Instructions for the task —
Copy the records from the line with "Task: Tap the septiembre 23, 2024 date header" to the line with "Action: coord(122,227)", both lines included and requests kept, offsetting every coordinate in the answers by -125. Leave the pictures out.

** START OF Material **

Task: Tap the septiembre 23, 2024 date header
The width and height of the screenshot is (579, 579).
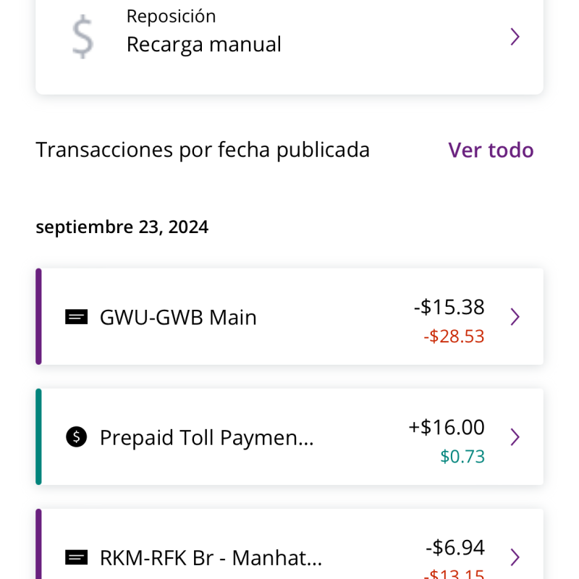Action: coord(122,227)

** END OF Material **
** START OF Material **

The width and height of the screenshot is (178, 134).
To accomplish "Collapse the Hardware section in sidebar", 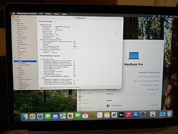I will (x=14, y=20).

** END OF Material **

Correct output —
Task: Tap the septiembre 23, 2024 date header
The width and height of the screenshot is (579, 579).
Action: coord(-3,102)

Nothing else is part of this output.